Business / Economy

China's 'most polluted city' breathes cleaner air

(Xinhua) Updated: 2012-11-10 16:18

TAIYUAN -- Fan Lifen clearly recalls the days when her hometown was shrouded in darkness, with the sun barely visible through a thick curtain of smog.

"The situation would worsen in the winter, when households would burn coal for heating," recalls Fan, a native of the city of Linfen in North China's Shanxi province.

Rapid industrialization and urbanization in the past two decades have saddled cities like Linfen with heavy environmental burdens, damaging the health of local residents and fueling complaints.

However, Linfen is making efforts to turn its situation around.

"The air in Linfen has improved tremendously," said Liu Dashan, spokesman for the Shanxi Provincial Environmental Protection Bureau.

The dramatic turnaround started when Linfen was listed as the "most polluted" among 113 major Chinese cities for three consecutive years from 2003 to 2005.

The local government has since launched a cleanup campaign, closing 1,056 factories and imposing stricter environmental standards on those that are still operating, according to Mayor Yue Puyu.

Substandard mines have been shut down and smaller ones have been merged into competitive mining conglomerates, Yue said.

Residents have been weaned off of coal burning, with natural gas heating introduced to more than 85 percent of the city's households, said Yang Zhaofen, director of the city's environmental protection bureau.

The changes were made possible by changing the way the performance of local officials is evaluated, with promotions and other rewards linked to their efforts to improve the city's environment.

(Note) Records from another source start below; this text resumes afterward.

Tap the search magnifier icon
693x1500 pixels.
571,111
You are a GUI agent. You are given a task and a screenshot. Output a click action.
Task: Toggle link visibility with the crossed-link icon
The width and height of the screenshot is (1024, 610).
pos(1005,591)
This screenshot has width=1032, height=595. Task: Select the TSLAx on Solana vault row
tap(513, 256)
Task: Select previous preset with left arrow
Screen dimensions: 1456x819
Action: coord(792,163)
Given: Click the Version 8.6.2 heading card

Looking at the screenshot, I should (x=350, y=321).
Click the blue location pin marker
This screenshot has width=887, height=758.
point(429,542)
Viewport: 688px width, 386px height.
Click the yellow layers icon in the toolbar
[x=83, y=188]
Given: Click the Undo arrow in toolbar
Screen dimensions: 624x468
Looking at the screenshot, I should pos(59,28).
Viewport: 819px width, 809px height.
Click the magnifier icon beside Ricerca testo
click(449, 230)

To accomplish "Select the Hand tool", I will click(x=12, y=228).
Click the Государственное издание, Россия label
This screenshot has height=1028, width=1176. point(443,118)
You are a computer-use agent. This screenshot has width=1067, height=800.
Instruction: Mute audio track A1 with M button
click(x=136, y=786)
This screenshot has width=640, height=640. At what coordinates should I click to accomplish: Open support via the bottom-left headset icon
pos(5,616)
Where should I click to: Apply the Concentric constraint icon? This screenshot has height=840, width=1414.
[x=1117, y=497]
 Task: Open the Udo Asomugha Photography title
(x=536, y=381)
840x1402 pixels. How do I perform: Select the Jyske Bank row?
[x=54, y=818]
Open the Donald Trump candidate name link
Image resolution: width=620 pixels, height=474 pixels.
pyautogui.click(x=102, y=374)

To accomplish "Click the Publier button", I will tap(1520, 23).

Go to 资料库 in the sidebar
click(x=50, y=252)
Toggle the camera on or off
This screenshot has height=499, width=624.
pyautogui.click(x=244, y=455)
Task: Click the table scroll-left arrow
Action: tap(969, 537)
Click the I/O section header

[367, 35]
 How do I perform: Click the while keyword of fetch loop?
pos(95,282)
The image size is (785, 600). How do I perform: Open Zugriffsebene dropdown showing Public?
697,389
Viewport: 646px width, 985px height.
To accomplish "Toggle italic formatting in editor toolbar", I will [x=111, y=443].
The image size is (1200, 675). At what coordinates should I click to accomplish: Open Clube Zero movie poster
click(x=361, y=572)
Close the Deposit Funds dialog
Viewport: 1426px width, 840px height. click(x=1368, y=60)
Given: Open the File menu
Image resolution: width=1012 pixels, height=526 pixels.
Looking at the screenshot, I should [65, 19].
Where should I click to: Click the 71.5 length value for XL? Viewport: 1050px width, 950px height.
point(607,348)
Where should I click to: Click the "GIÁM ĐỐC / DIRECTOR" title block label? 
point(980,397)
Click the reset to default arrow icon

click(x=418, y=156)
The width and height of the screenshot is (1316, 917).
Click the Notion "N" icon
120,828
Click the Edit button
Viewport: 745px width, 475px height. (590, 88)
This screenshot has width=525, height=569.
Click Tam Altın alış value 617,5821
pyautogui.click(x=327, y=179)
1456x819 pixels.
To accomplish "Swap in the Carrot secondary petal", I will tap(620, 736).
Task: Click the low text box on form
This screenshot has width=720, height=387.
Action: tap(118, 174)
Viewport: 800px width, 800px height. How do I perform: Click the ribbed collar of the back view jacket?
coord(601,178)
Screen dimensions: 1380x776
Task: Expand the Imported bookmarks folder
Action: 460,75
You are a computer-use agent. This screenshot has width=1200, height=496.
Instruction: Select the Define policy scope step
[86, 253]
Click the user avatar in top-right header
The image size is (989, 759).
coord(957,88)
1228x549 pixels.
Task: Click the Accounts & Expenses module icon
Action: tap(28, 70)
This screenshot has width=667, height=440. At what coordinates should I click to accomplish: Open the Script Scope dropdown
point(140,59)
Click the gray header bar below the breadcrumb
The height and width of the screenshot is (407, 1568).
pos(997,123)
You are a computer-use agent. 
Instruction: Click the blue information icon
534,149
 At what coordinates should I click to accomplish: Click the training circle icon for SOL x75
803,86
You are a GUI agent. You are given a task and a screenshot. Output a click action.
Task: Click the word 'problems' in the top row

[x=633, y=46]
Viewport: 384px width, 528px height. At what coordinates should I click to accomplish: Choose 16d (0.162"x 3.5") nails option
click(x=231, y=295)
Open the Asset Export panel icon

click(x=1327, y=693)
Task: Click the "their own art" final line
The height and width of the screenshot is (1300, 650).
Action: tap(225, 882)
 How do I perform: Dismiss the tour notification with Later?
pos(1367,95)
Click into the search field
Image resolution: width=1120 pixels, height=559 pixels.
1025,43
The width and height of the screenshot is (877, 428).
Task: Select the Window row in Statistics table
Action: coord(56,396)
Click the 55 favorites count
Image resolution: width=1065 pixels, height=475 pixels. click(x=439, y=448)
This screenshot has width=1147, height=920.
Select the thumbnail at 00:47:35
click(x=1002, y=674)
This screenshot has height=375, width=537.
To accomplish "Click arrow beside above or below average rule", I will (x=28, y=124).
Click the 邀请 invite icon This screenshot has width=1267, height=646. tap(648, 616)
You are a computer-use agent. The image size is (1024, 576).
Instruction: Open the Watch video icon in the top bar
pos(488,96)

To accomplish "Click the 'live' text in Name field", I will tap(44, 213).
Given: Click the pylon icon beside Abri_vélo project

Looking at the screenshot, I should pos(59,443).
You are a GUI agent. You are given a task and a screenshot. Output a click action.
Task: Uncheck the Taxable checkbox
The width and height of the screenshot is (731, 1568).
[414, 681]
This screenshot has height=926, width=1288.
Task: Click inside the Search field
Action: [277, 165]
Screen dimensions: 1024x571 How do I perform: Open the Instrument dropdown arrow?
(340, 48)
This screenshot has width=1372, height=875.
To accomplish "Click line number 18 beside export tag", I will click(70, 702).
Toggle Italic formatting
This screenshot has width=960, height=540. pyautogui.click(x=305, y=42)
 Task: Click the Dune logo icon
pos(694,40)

Officials have not only closed down heavily polluting factories, but also taken action to add "green" features to the city. A large park was opened on the banks of the Fenhe River last year, helping to absorb pollutants and purify the air.

Over the years, China's economic growth has been fueled by over exploitation of natural resources, resulting in environment degradation. A worsening environment has prompted the government to exert greater efforts on environmental protection, replacing the practice of achieving growth at all costs.

President Hu Jintao said in a speech delivered to the 18th Communist Party of China National Congress on Thursday that China should "give high priority to making ecological progress" and "work hard to build a beautiful country and achieve lasting and sustainable development".

Linfen is a part of Shanxi's efforts to repair its environment. The province, which provides over 70 percent of China's coal, is slowly turning toward sustainable development.

More than 3,000 mines have been shut down since reforms were initiated in 2008, according to Wang Hongying, chief of the institute of macroeconomics under the provincial development and reform commission.

In addition to consolidating coal mines, the province has also made changes to the coal tax and fostered substitute industries, Wang said.

"We have set an example for other provinces. Although difficulties may emerge in the future, reforms will continue and we have high hopes for them," Wang said.